[STORED ROWS]:
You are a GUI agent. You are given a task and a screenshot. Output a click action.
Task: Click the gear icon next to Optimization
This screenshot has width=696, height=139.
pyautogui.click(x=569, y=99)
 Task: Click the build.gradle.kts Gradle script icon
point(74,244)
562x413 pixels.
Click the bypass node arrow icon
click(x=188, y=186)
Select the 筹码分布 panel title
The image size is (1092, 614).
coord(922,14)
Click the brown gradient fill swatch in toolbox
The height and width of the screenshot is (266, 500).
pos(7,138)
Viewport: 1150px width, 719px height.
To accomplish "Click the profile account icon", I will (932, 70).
...
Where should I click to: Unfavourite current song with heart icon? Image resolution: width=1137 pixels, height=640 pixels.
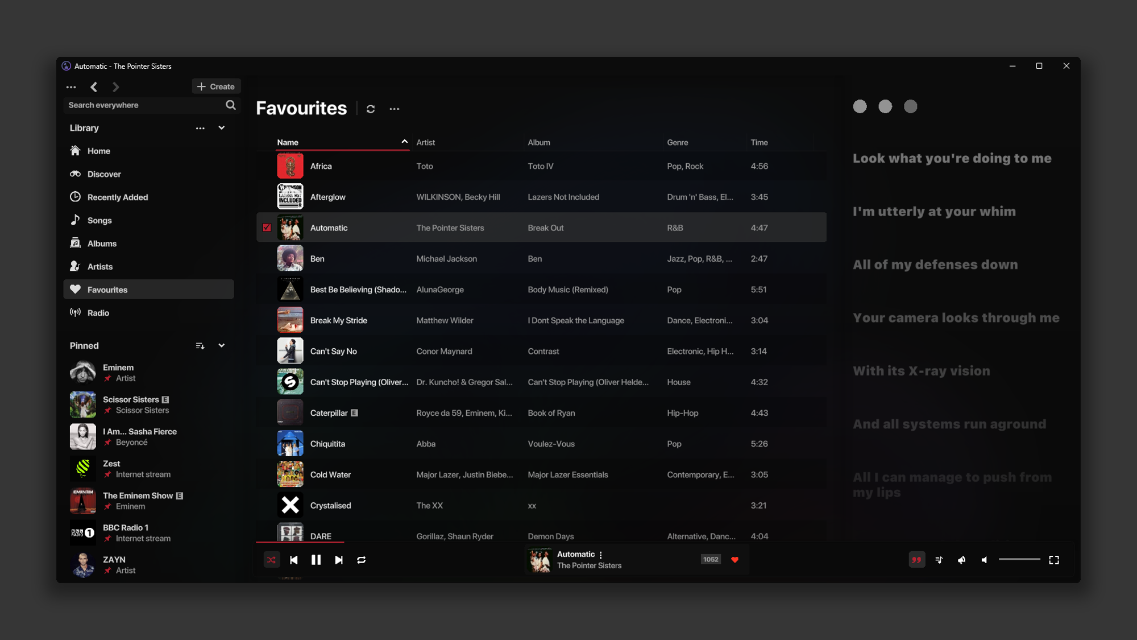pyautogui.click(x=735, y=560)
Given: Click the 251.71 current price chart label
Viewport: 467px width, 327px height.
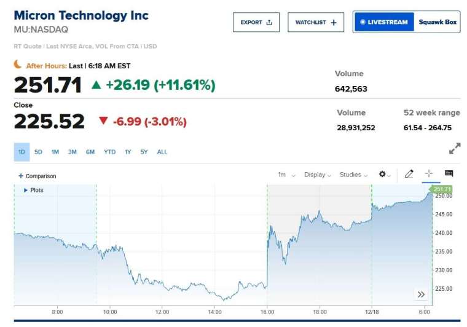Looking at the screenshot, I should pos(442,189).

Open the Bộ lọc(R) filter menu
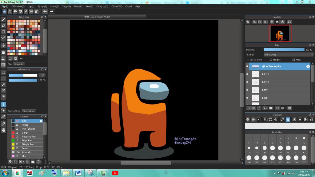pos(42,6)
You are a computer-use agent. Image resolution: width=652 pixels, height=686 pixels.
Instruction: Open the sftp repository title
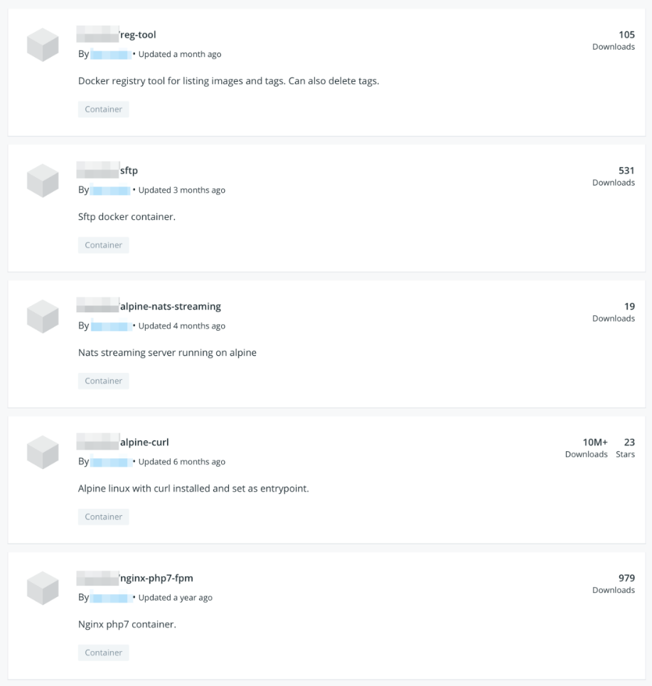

[STATED GOAL]: Write out the lines from the one containing "Viewport: 1150px width, 719px height." through the one containing "will (932, 70).", inclusive, substituting "user avatar icon" for "profile account icon" and changing nothing else.

[COMPLETED TASK]:
Viewport: 1150px width, 719px height.
To accomplish "Click the user avatar icon", I will (932, 70).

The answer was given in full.